Video: How data, content and advertising put the FT deeper into customer workflow
Oct. 3, 2012 -- The theme of ABM’s upcoming Executive Forum is “Drive Recurring Revenue” and few media brands have had more success emphasizing recurring revenue over advertising than Financial Times. In the first half of 2012, digital and services accounted for 50 percent of FT Group revenues and content revenues accounted for 61 percent. Digital subscription revenue is now greater than print subscription revenue, and the company predicts revenues from digital and services to exceed the traditional publishing businesses in 2012.
Andrew Sollinger, general manager of the Americas for Financial Times, will be speaking on a panel at ABM’s Executive Forum debating the value of business information versus advertising. As Sollinger explains in this video interview with ABM, the real value of data and business information for the FT isn’t as a sellable product, but the potential to embed the FT’s brands and products deeper into both the end-user and advertiser workflow.
“We put a tremendous priority on data intelligence for our content and advertising revenue streams,” says Sollinger. “In this digital age, we have a tremendous amount of intelligence on our advertisers -- how campaigns are performing, of course but who is interacting with those campaigns.
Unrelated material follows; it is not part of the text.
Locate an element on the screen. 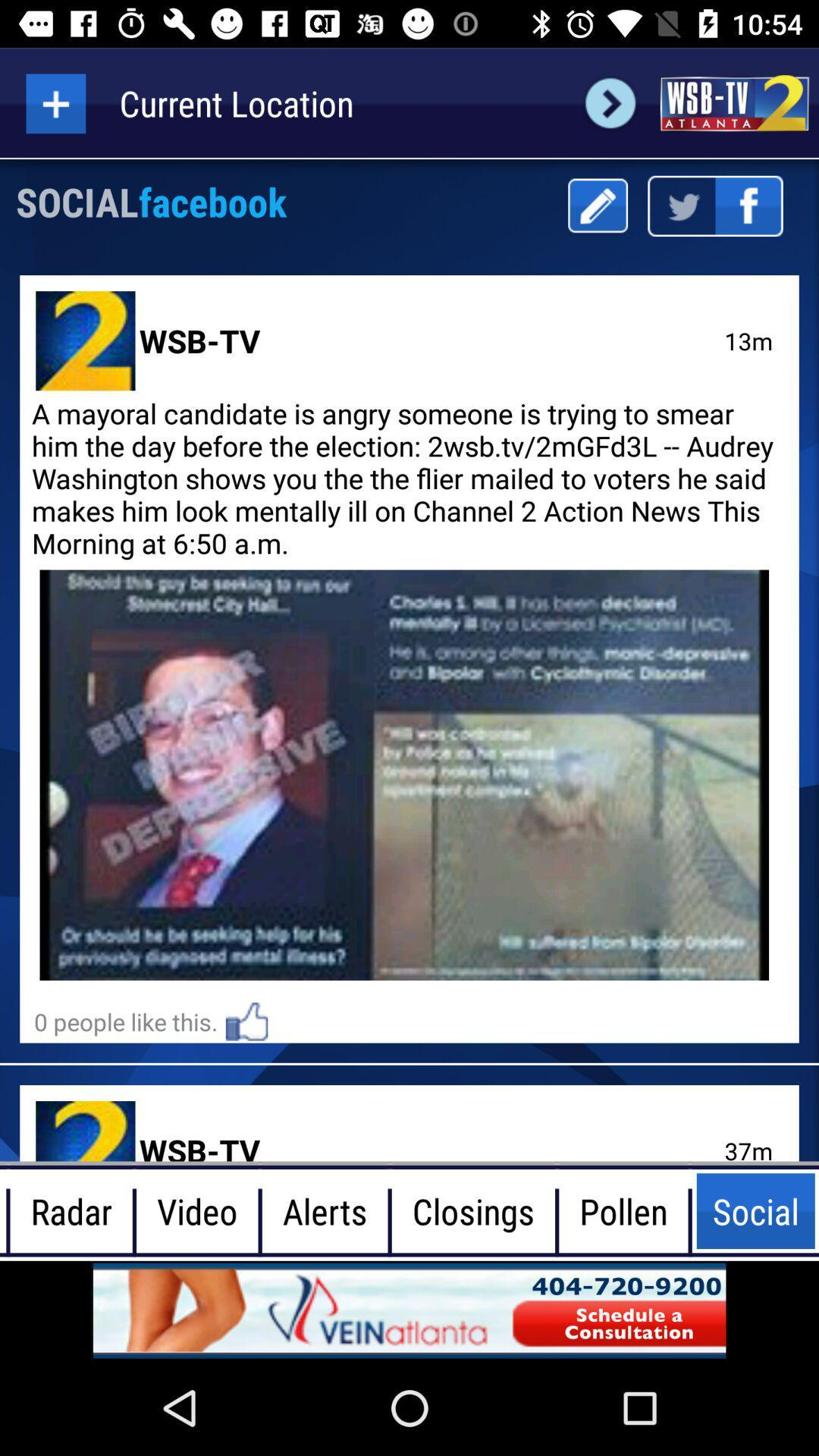 This screenshot has height=1456, width=819. the arrow_forward icon is located at coordinates (610, 102).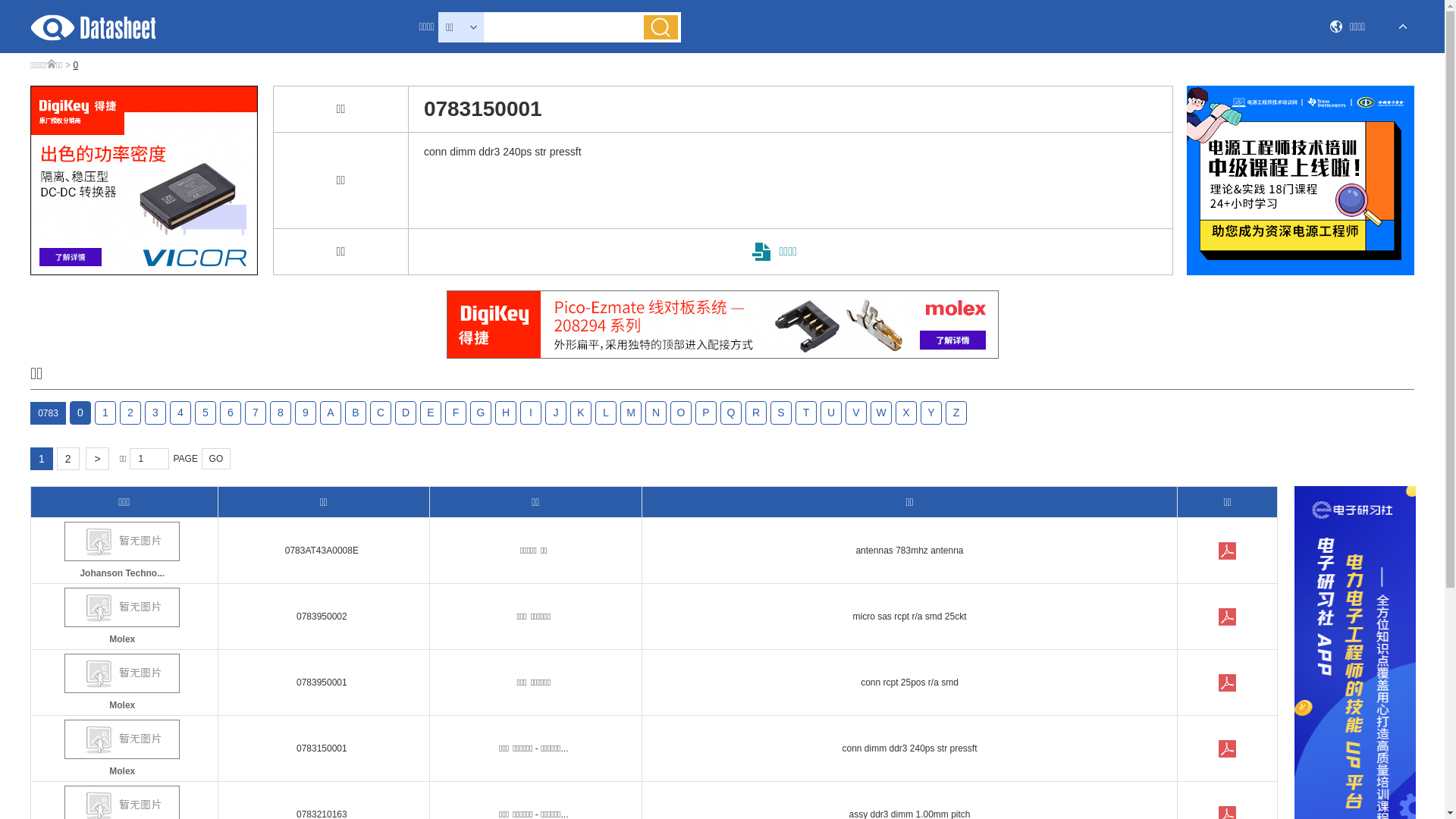 Image resolution: width=1456 pixels, height=819 pixels. I want to click on '9', so click(305, 413).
Also, since we can track content use by specific users and specific licenses, we are able to determine where we have strong audiences. Data intelligence is integral to the growth of both our advertising and content businesses.”
FT is able to track content users according to what they like, what they don’t like, time of day and the device they use. On the advertising side, FT has gone beyond basic impressions data by using a tool called Deep View that can tell advertisers who is receiving those impressions by industry, job title and geographic location.
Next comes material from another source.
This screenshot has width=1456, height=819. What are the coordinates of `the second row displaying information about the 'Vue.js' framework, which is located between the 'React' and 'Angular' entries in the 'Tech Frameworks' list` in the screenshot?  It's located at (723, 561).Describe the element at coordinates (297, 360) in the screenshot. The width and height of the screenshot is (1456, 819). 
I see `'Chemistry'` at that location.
Currently, the FT has 300,000 digital subscribers (600,000 print and digital subscribers) and five million registered users. “It makes sense today to build a business based on content revenues,” says Sollinger. “They are renewable, they generate great cash flow so you get revenue upfront and it’s more predictive than the ins and outs of the advertising cycle. More importantly, when you build a content-based, subscription-based business, you have a more powerful core of readers to sell against. That’s tremendous data on them to inform that advertising business.”
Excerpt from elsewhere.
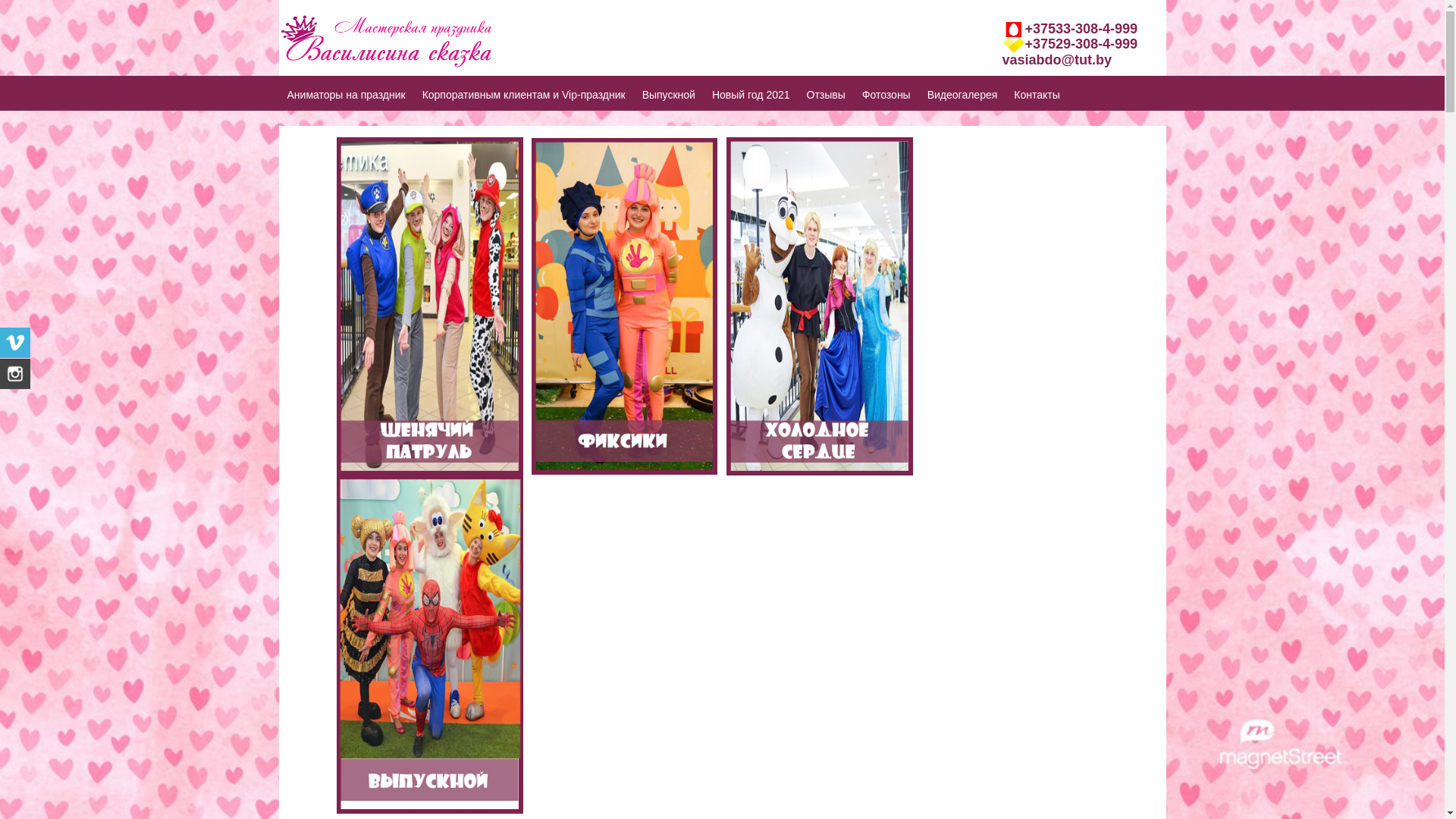 This screenshot has width=1456, height=819. I want to click on 'vimeo', so click(0, 342).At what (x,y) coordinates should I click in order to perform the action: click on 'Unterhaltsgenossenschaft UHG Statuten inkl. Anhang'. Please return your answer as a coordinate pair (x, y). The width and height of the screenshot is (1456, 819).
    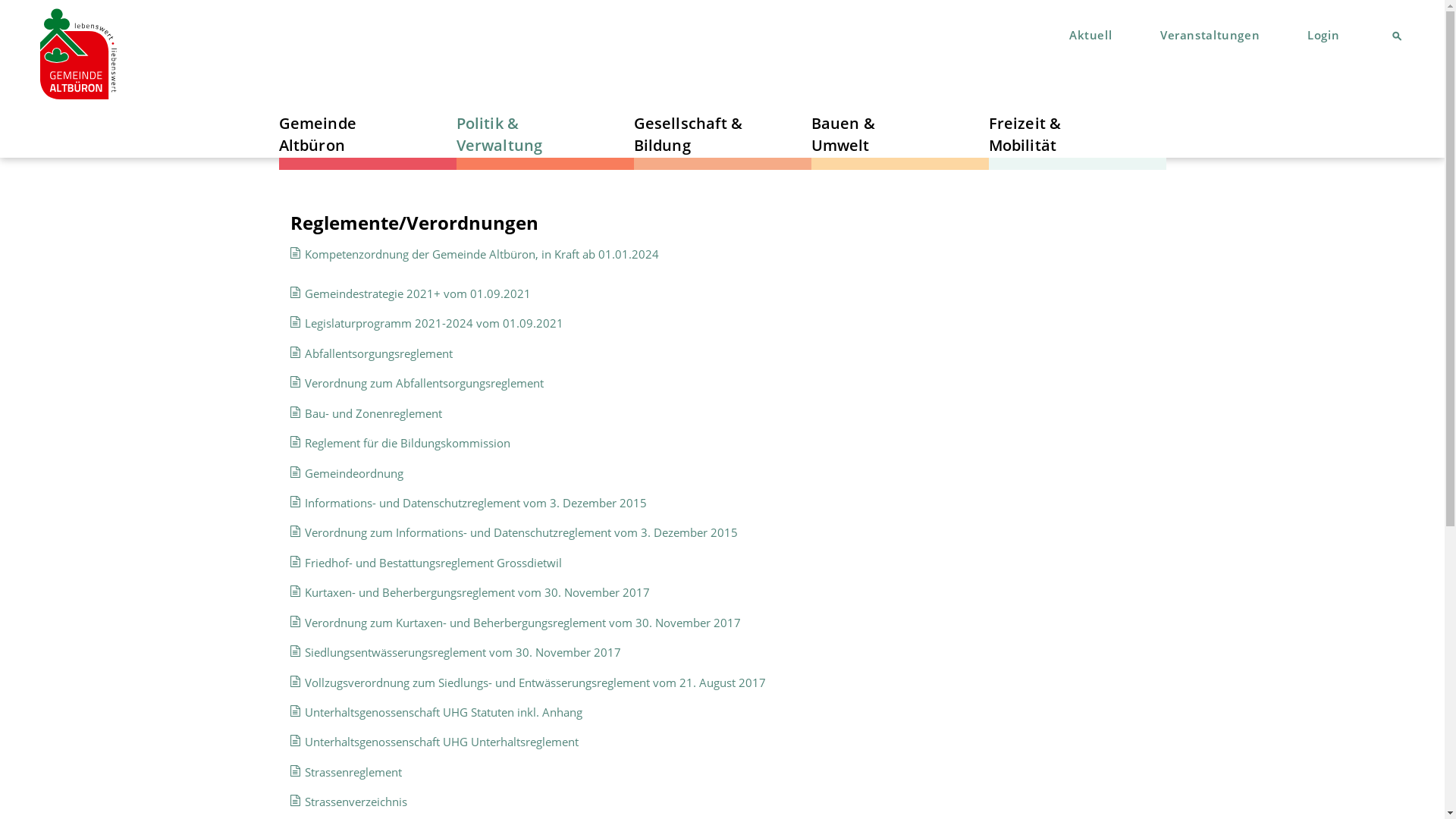
    Looking at the image, I should click on (443, 711).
In addition to selling individual subscriptions, FT sells corporate licenses, which have driven a new wave of product development. “The decision to go direct-to-customers -- which was not made without a lot of discussion internally -- was critical to our success in the corporate licensing space,” says Sollinger. “It gave us an incredible ability to talk to customers, to understand what types of content they are interested in and get a good gauge on their workflow. It also enabled us to develop tools that are helpful to that audience. An example might be our annotation tools that go out to business education institutions. Business schools love that, and we’re developing similar tools for the business marketplace.”